Hella Mewis and Tarkib Baghdad Contemporary Art Institute8 December 2022
Building a contemporary arts community in Iraq
For the past ten years, Hella Mewis has contributed to the development of contemporary arts in Iraq. She is the co-founder of the first contemporary arts institute in Baghdad.
Hella Mewis recalls that she fell in love with Iraq the very first time she landed there in 2010 when she came to for the International Theatre Festival in Baghdad.
“As soon as I got out of the plane I thought: ‘I’m home’,” she says in conversation with EED. “I fell in love with the architecture, the history and, most of all, the people. I cannot imagine going back to live in Germany.”
More than a decade later, Hella, an art manager by education, is still living in Baghdad where she works with the local arts community in the city. Seven years ago, together with local artists, she founded Tarkib, an independent artist collective, which went on to become the Tarkib Baghdad Contemporary Arts Institute. Today, this is the only hub in Iraq for the development of contemporary arts.
“A friend of mine, a young artist, suggested we organised a contemporary art exhibition. I had already spent two years working on arts projects here in Baghdad, so I thought that was a great idea, as the city had virtually no contemporary arts culture. That’s how Tarkib was born.”
Deciding on the name Tarkib, which means ‘composition’ or ‘installation’ in Arabic, the group launched its first exhibitions with the help of the British Council where Hella then worked.
The collective started its work at a particularly important time in Iraq’s history, as thousands took to the streets of Baghdad in 2015 and occupied the central Tahrir square in protest against rampant corruption and rising poverty and unemployment. Tarkib has provided a safe space for freedom of expression for many artists since then, as protests continue in the city.
Bringing contemporary art to the people
In 2017, Tarkib moved into its new home, Bait Tarkib, a one-of-a-kind cultural centre providing a space for young emerging artists to create, showcase and store their artwork, with regular art exhibitions, music performances, and literary readings. A year later, it obtained a first EED grant covering operational costs.
Tarkib’s flagship event is the annual Contemporary Arts Festival, which takes place in a different part of the city each year to bring contemporary art out to a wider public, who don’t normally have access to such art. Another event, the Baghdad Walk, is a series of workshops where both artists and non-artists can acquaint themselves with contemporary arts and learn some techniques.

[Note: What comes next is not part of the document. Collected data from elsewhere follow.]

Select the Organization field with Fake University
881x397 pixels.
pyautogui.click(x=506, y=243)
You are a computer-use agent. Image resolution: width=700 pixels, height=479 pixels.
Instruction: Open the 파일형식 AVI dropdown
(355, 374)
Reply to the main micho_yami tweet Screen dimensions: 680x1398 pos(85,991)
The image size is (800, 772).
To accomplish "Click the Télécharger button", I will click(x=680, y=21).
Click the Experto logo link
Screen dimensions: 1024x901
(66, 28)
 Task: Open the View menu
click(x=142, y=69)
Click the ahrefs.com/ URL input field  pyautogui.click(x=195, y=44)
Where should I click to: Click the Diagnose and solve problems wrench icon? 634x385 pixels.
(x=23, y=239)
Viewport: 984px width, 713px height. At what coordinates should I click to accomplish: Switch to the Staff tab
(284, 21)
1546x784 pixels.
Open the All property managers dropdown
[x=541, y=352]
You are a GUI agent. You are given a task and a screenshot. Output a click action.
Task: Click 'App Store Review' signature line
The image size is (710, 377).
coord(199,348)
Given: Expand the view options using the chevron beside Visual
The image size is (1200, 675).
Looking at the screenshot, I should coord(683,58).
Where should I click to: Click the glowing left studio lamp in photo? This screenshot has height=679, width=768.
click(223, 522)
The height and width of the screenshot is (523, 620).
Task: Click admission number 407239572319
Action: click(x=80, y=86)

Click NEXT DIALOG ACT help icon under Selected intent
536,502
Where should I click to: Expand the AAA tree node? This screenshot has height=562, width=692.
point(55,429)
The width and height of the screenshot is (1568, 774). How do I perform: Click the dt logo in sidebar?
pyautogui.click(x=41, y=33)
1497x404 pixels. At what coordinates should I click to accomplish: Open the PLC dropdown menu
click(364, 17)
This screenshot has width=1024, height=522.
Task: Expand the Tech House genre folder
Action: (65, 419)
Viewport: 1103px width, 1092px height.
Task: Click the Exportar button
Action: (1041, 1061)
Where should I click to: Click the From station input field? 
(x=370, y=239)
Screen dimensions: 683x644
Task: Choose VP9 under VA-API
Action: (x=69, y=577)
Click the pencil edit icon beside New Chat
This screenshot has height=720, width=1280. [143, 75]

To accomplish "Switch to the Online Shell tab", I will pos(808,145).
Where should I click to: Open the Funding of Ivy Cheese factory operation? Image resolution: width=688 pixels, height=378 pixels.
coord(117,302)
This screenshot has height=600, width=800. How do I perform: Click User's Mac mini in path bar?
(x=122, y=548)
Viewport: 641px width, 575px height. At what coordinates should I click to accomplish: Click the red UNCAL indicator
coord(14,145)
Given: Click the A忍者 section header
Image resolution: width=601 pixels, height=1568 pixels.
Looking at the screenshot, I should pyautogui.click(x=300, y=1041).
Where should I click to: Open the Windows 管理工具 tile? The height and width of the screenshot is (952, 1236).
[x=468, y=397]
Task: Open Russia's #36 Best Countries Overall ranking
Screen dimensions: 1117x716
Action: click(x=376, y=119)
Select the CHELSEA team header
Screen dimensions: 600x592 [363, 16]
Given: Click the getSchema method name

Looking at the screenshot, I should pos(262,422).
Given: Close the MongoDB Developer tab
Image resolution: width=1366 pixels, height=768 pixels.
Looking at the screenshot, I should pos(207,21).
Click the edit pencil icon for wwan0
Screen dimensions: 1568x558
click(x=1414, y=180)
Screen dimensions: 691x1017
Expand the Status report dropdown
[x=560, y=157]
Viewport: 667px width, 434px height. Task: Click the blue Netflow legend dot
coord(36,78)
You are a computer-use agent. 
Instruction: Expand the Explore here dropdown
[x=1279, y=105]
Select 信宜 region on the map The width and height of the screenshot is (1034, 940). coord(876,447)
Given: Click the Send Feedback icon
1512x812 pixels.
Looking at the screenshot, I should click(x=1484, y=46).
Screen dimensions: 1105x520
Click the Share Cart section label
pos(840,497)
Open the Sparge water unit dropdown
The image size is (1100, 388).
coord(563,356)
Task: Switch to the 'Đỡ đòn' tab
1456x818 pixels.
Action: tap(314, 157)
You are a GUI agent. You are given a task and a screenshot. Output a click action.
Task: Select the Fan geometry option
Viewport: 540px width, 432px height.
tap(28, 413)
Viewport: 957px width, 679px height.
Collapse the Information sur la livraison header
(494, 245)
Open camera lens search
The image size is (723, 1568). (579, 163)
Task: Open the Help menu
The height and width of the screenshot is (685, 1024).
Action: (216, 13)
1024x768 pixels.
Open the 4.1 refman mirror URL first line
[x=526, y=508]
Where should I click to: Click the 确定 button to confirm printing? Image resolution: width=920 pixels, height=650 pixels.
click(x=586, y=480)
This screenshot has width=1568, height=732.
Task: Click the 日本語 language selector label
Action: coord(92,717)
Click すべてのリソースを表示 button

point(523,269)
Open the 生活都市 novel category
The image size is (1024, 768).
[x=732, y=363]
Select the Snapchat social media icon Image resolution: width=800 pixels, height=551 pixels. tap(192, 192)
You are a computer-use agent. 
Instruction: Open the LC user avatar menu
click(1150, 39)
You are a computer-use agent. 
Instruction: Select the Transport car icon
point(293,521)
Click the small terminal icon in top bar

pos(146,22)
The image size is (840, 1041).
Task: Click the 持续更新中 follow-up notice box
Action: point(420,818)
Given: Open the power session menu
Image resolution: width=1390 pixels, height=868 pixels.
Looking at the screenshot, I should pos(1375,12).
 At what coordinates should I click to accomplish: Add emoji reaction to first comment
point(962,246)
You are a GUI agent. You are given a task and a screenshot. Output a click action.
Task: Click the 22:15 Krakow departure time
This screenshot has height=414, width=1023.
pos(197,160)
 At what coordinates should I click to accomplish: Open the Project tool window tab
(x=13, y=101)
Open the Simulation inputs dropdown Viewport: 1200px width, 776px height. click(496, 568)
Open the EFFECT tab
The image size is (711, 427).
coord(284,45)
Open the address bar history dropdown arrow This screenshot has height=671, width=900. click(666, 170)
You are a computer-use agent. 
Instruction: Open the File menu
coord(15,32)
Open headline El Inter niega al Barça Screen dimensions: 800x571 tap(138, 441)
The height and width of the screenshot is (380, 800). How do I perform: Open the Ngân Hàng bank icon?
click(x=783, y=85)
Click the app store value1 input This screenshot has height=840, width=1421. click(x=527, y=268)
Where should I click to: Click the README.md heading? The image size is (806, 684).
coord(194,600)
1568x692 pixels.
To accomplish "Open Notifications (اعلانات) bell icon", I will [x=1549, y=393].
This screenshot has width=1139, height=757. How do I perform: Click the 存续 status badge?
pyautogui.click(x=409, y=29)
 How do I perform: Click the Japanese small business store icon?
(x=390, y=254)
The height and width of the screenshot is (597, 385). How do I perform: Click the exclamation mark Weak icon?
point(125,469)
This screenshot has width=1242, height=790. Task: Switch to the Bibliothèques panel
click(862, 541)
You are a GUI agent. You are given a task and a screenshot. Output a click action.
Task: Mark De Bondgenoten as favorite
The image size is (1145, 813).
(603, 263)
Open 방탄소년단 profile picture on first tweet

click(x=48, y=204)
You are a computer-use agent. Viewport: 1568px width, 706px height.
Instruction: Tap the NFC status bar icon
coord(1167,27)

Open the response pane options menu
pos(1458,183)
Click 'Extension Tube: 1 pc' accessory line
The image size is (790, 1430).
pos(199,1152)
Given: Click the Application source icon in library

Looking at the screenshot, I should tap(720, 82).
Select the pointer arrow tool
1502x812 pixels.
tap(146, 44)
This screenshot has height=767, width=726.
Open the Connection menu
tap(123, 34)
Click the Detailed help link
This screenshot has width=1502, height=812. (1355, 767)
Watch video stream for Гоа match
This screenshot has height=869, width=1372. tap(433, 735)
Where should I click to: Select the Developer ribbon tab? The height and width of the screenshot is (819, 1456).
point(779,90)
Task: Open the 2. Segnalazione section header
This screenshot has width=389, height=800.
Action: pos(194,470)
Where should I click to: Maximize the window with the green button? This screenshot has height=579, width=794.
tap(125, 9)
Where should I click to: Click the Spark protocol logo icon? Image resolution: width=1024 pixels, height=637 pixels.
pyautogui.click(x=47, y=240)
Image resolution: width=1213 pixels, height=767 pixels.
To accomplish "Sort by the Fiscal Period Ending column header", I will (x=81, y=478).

Tarkib also carries out workshops in different disciplines, including painting, music, and even yoga, where people can learn new skills in return for a small fee that helps to support the centre’s activities. Most other costs are covered by donors.
“Tarkib is not a business,” says Hella “People come here not because they want to become rich, but because they want to create art, to show it to the world, and to push for societal change through art.”
Using arts to ask for change in Iraqi society
Many of the artists produce artwork aimed at sparking a conversation about different problems in Iraqi society, from human rights violations to environmental issues and violence against women.
“Speaking up can be risky both for the artists and for our staff,” explains Hella. “This is why we had to impose some rules at Tarkib. In our artworks and events, we do not talk about religion, politics, or sex. That helps to protect our artists.” Tarkib also keeps a low profile with its public events, with little advertising. “People who know how to find us will come”, says Hella.
Despite these challenges, Tarkib has been continued to bring contemporary arts to the general public. “There is no other contemporary art centre in Iraq. When we started our activities, many people came expecting traditional art. They found multimedia installations instead, and many of were shocked. The public has grown much more receptive since then.”
Most of Tarkib’s audience is young, as are its artists. Forty percent of the audience are women. “We did not have to try and get women to come to our events, it happened naturally,” states Hella, “We are, however, trying to encourage more women to pursue an artistic career, as they face more prejudice.”
Growing Tarkib in the future
In recent years, local organisations have grown more interested in contemporary arts, and Tarkib has started talks to organise joint exhibitions with them. “At the moment, Tarkib is really the only place to learn contemporary arts in Iraq,” explains Hella, “I hope that our monopoly will end eventually.”
Hella’s main goal for the future is for Tarkib to officially become a higher-learning institution, offering accredited arts degrees.
For her, the biggest success of Tarkib is the individual development of each artist. “Many of them came to us not knowing anything about contemporary arts. They all worked hard to learn and find their own direction, preferred techniques and topics of interests. Watching them grow has been an extremely rewarding experience,” she says.
This article reflects the views of the grantee featured and does not necessarily represent the official opinion of the European Endowment for Democracy, the European Commission or any other European State or other contributors to EED.